Wendenstöcke - Malmstrom (7b)

Vermutlich wäre es effizienter gewesen, nach unserem letzten Besuch in der Troja (7a+) gleich vor Ort zu bleiben und den Wendencount täglich zu erhöhen. Das war aber leider nicht möglich und so trafen wir uns 4 Tage später wieder an Ort und Stelle. So viel kleiner war das Routenwahlproblem im Vergleich zur letzten Gelegenheit nicht geworden. Wir einigten uns auf Malmstrom, welche erst im 2018 erschlossen wurde und damit eine der jüngsten Wendenrouten darstellt. Das Topo verspricht scharfe und steile Kletterei und die Lage unmittelbar neben der genialen Ben Hur (7c+/8a) lässt vermuten, dass dies keine Zeitungsente ist. Nach unserem Besuch pflichten wir dem uneingeschränkt bei: verschärfte, steil-athletische Kletterei bei guter, aber verpflichtender Absicherung lautet das Programm.

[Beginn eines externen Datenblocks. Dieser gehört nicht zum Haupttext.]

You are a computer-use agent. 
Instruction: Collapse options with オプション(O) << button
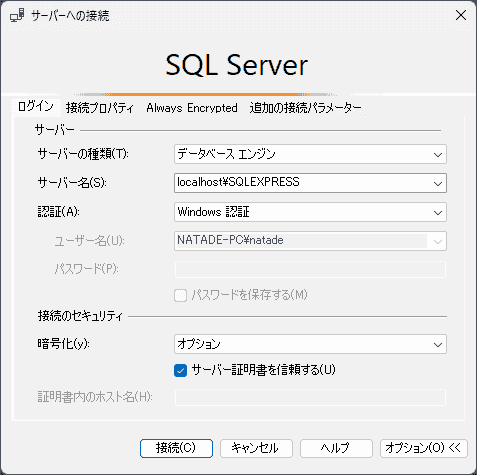424,448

Der Sektor mit den Routen von Elefantenohr bis Paco ist eines der Schaustücke an den Wenden.

Somit liefen wir um ca. 7.20 Uhr auf bestens bekannter Fährte los, der Zustieg ist bis auf das letzte Teilstück denn auch genau derselbe wie für die Touren am Excaliburpfeiler. An geeigneter Stelle in Falllinie vom Elefantenohr (mehrere Möglichkeiten, aber besser nicht zu hoch) quert man nach rechts hinaus, bis man unter dem Wandbereich der Route steht. Ein Fixseil hilft über den letzten Steilschrofen-Abschnitt hinauf. Nach rund 70 Minuten waren wir vor Ort. Für die Vorbereitungen auf die Kletterei platziert man sich am besten beim bequemen und flachen Platz am Einstieg von Paco und Aureus, ca. 10-15m weiter links drüben startet Malmstrom (BH mit Austrialpin-Lasche, dazu verblassende Anschrift mit blauer Farbe). Die Steinbock-Gang leistete uns dieses Mal sogar zu fünft Gesellschaft und beobachtete, wie ich um 8.50 Uhr mit dem Vorstieg startete.

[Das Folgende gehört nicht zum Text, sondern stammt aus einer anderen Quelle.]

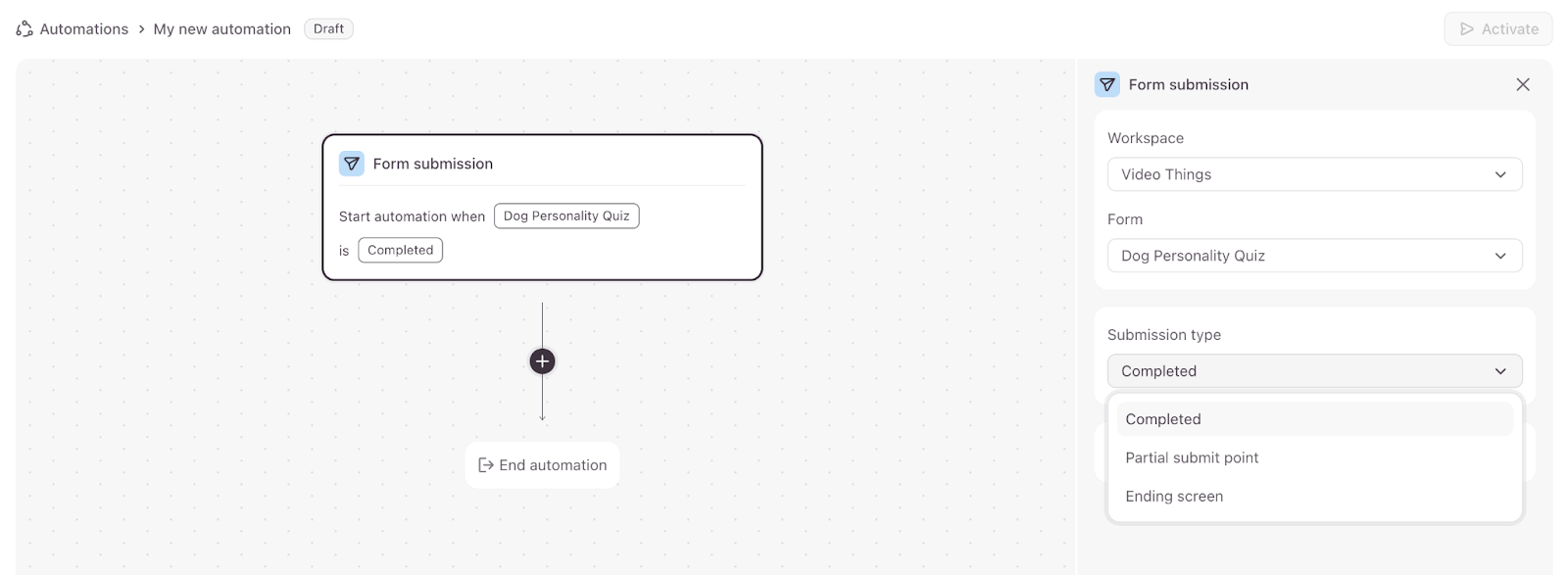Image resolution: width=1568 pixels, height=575 pixels.
Task: Click the End automation exit icon
Action: 485,465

Typisches Wenden-Ambiente im Einstiegsbereich mit Blick auf die Berge am Sustenpass.

L1, 45m, 5c+: Die geneigte Plattenseillänge zum Auftakt ist allen Routen in diesem Wandbereich gemeinsam. So geht's auch hier über ein paar Wasserrillen, Platten und ein paar kleine Dächlein in die Höhe. Während man sich in anderen Routen mangels Absicherung zwingend eine möglichst einfache oder absicherbare Linie sucht, so kann man hier dank 4 BH die schönste Kletterei geniessen. Der letzte BH ist von unten kaum sichtbar, er steckt oberhalb von einem kleinen Dächlein ziemlich genau in gerader Linie über dem vorletzten.

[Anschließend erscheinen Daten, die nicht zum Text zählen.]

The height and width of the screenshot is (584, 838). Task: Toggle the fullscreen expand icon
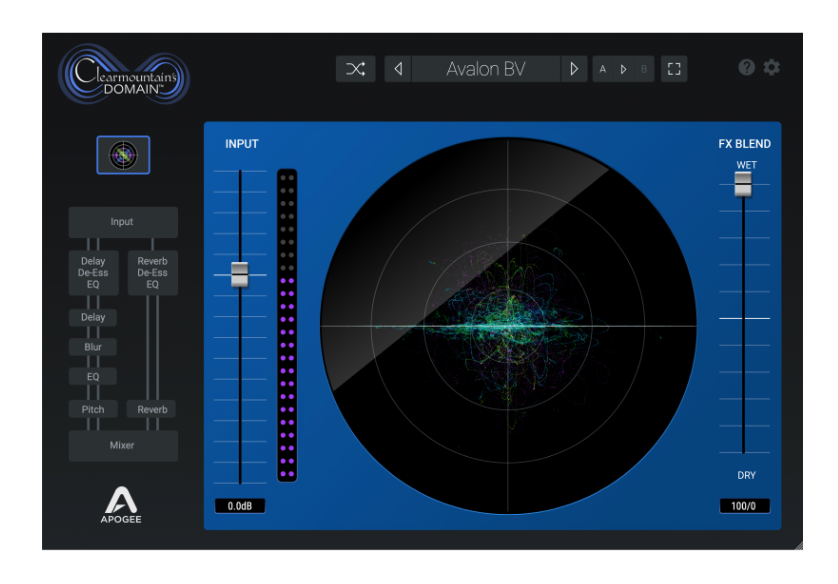[675, 69]
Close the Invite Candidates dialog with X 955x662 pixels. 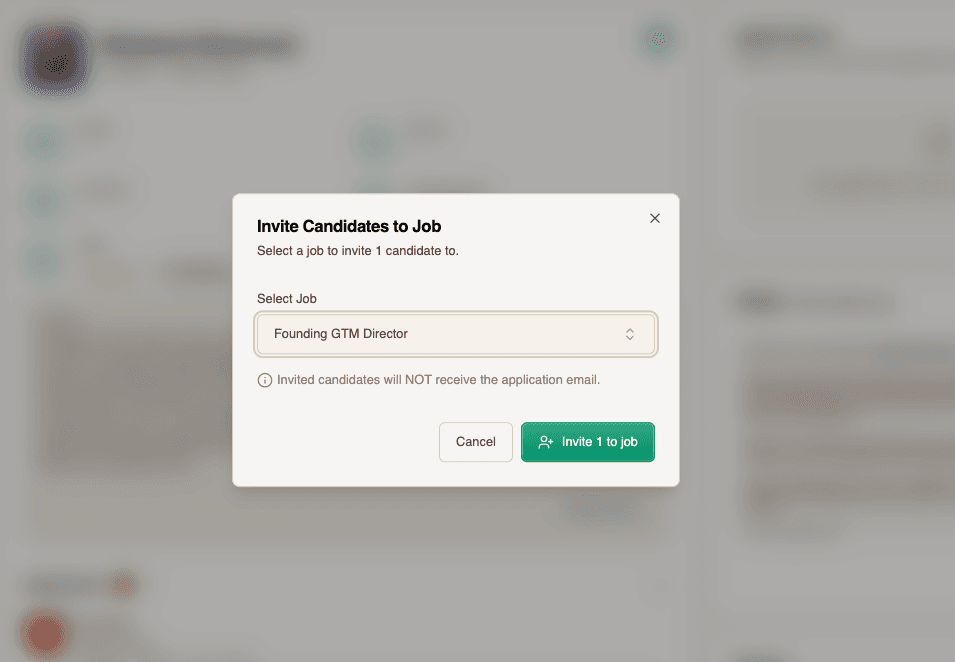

Spaziergang für ihn, und tatsächlich etwas einfach um auf Betriebstemperatur zu kommen: L1, 5c+.

L2, 35m, 7a+ (eher 7b): Leider ist der Tufa im markanten blauen Streifen noch nicht auf Kalymnos-Griffigkeit ausgebildet und wird deshalb nicht in die Route einbezogen, welche sich an die kompakte Tropflochwand links davon hält. Die ersten Meter gehen noch kommod über die Bühne und müssen mit 2 Cams gesichert werden. Ab der Welle zieht's dann aber sogleich an und es folgt eine der härtesten Sequenzen der ganzen Route. Erstens ist es im stark strukturierten Fels nicht so leicht zu lesen, wo sich die nutzbaren, positiven Crimps befinden. Und zweitens gilt es auch einige sloprige Seitgriffe zu nutzen, welche auch einfach nicht gutes Griffmaterial sind. Noch dazu ist diese Stelle zwingend vom Haken weg zu meistern, es dauert eine Weile, bis wieder gute Griffe kommen und an diesen gilt es dann noch ein Stück zu klettern, bis wieder geklippt werden kann. Jedenfalls, 7a ist da ganz klar obligatorisch (ungefährlich, gutes Sturzgelände) und Entschlossenheit ist zentral. Nachdem mir Bernat die Sequenz perfekt ansagte (er hatte die Länge wenige Wochen zuvor bereits 1x geklettert), konnte ich sie gleich durchziehen. Damit hat man den Abschnitt aber nicht im Sack, wartet doch noch die finale Dachzone. Weitgehend zwar henklig oder zumindest gut leistig, doch mittig wartet ein harter Lock-Off. Und zuletzt dann noch die 5m-Horizontalquerung zum Stand, welche jedoch fast mehr Eindruck macht, als sie tatsächlich schwierig ist. Insgesamt fanden wir diesen Abschnitt ähnlich, aber eher schwieriger wie die folgende L3 und würden eine 7b vorschlagen.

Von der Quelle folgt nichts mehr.